Reproducibility and RAPs
1 Reproducibility
Reproducibility = the ability to regenerate published results using the provided code and data.
It’s helpful to distinguish reproducibility from related concepts:
- Reusability refers to whether code can be adapted and applied to new contexts.
- Replicability means others can independently implement your methods (without your code) and get the same results.
2 Why does reproducibility matter?
2.2 Advantages for others
✅ Trust. If work is reproducibility, it builds trust, as others can independently confirm that your results are reliable and your methods are transparent.
✅ Reuse. If others can reproduce your work, this verifies that the code is working as expected when they run it. Knowing that the underlying code works as expected, they are then able to confidently reuse and adapt the code for new contexts and projects.
3 Reproducible analytical pipelines (RAP)
Reproducible analytical pipeline (RAP) = systematic approach to data analysis and modelling in which every step of the process (end-to-end) is transparent, automated, and repeatable.
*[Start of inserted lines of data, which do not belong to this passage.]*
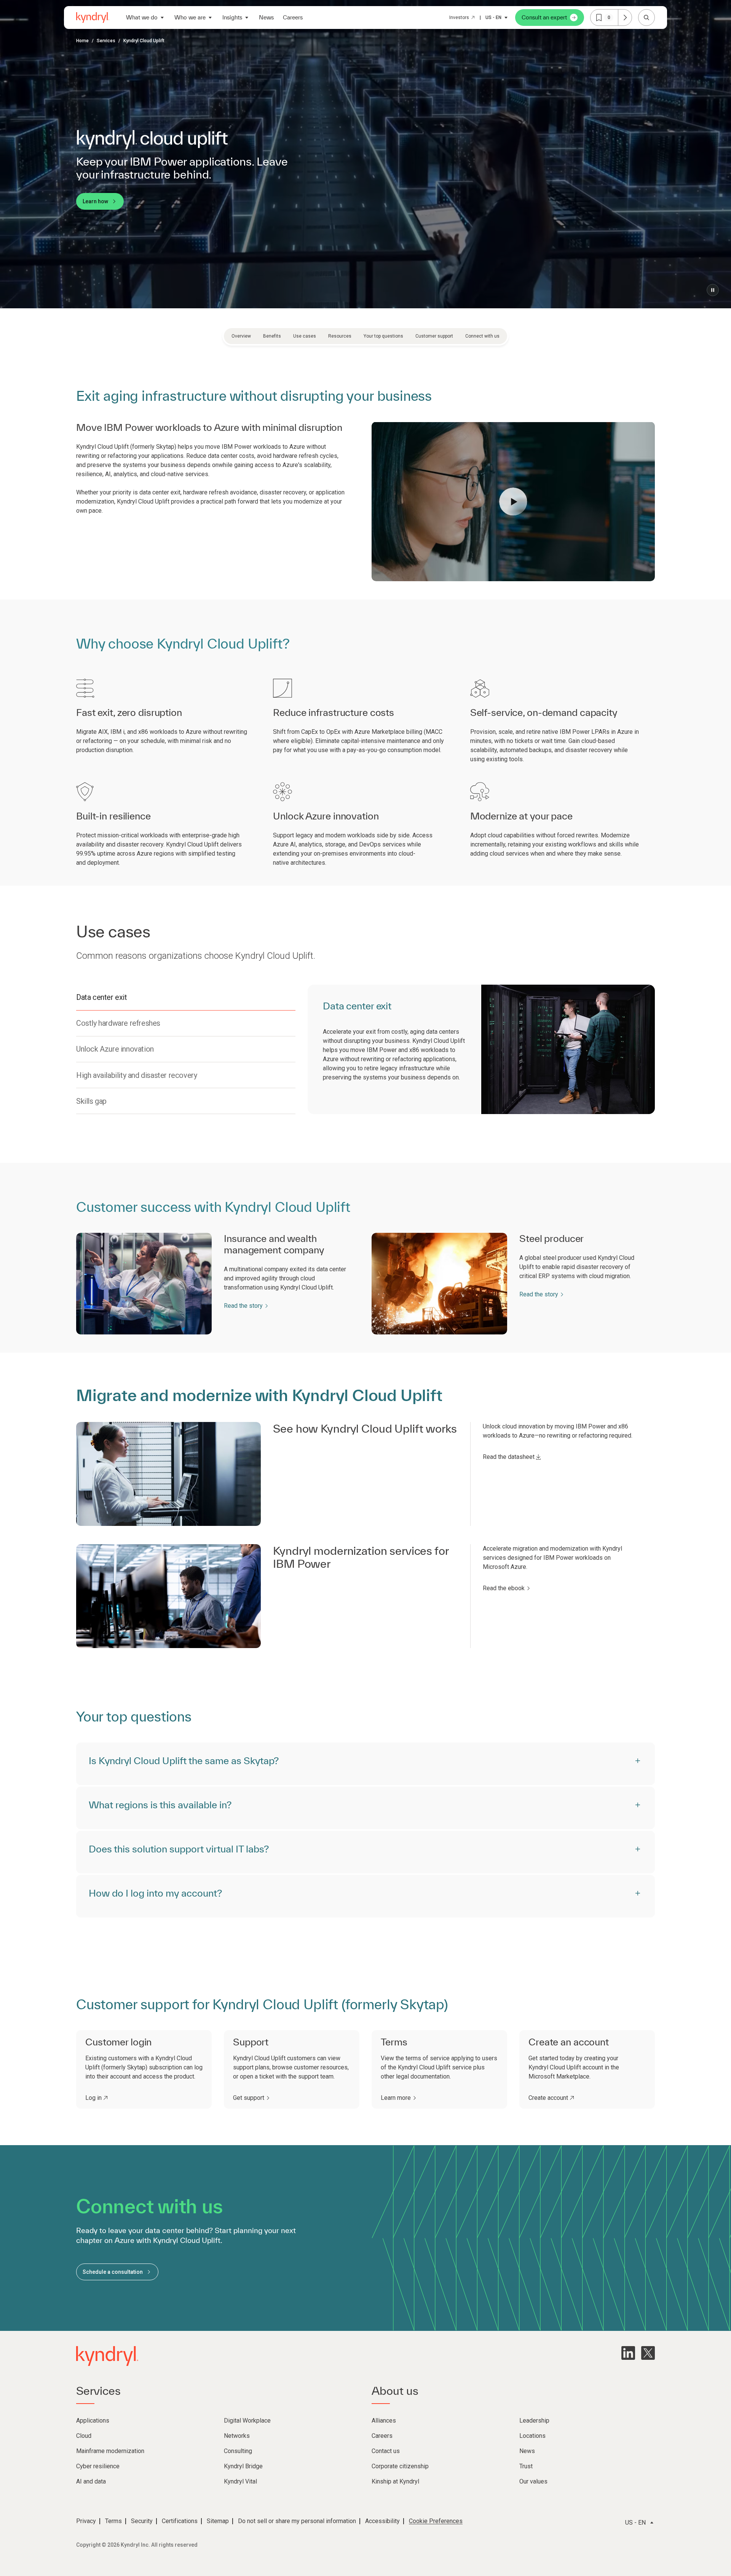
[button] (513, 502)
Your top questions (383, 336)
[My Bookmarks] (625, 18)
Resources (339, 336)
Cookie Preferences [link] (436, 2521)
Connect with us (482, 336)
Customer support (434, 336)
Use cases (304, 336)
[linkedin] (628, 2353)
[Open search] (646, 17)
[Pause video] (713, 290)
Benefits (272, 336)
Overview (241, 336)
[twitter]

Rather than relying on manual processes or undocumented decisions, a RAP ensures that the entire workflow - from data ingestion and cleaning, to modelling, and through to analysis (and sometimes also reporting) - is scripted, documented, and reproducible.
There should be no (or minimal) manual intervention required to generate the results. The requirements of a RAP are outlined in the NHS RAP Maturity Framework.
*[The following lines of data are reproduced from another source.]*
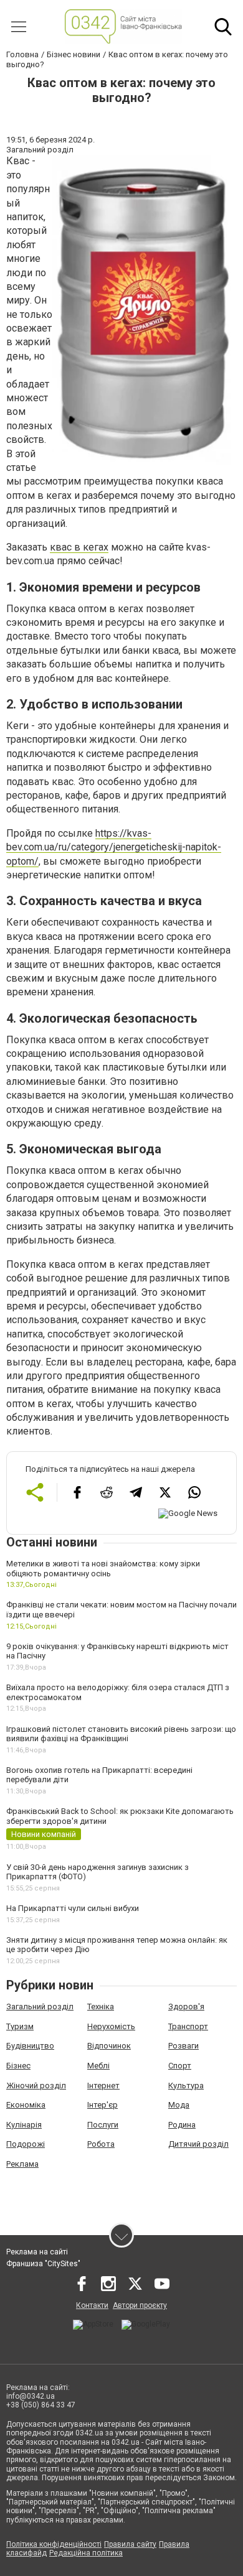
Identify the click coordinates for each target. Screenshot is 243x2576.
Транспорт (188, 2026)
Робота (101, 2144)
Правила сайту (130, 2544)
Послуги (102, 2124)
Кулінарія (24, 2124)
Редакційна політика (86, 2553)
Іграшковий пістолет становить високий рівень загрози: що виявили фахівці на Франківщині (121, 1734)
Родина (182, 2124)
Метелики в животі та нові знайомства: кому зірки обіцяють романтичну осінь (103, 1568)
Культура (186, 2085)
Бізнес (18, 2065)
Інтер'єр (102, 2104)
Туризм (20, 2026)
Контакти (92, 2305)
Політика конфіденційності (54, 2544)
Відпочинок (109, 2045)
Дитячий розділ (198, 2144)
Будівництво (30, 2045)
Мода (178, 2104)
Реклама (22, 2164)
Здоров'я (186, 2006)
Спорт (179, 2065)
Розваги (183, 2045)
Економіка (25, 2104)
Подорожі (25, 2144)
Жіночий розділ (36, 2085)
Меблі (98, 2065)
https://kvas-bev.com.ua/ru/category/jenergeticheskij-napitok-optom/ (113, 847)
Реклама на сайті (37, 2252)
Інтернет (103, 2085)
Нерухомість (111, 2026)
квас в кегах (79, 547)
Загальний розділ (40, 2006)
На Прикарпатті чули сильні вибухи (72, 1908)
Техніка (100, 2006)
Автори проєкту (140, 2305)
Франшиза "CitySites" (43, 2263)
4 Reproducible work v.s. RAPs
You can do reproducible work without building a full RAP - but a RAP takes things further. Reproducible analysis may still involve manual steps, selective re-running of scripts, or undocumented decisions. This leaves room for human error and inefficiency, and makes it harder to check and re-run the work.
A RAP is distinct because it automates the entire workflow, minimising manual intervention and using software engineering best practices like version control, peer review, and modular code. This makes your analysis more efficient and robust, and easier to re-run and review.
5 Focus of this book
This book does both! As detailed on the guidelines page:
- It aims to make your work reproducible, drawing on recommendations from Heather et al. (2025) for reproducible discrete-event simulation (DES)
- It also guides you through building a full RAP, following the NHS “Levels of RAP” maturity framework.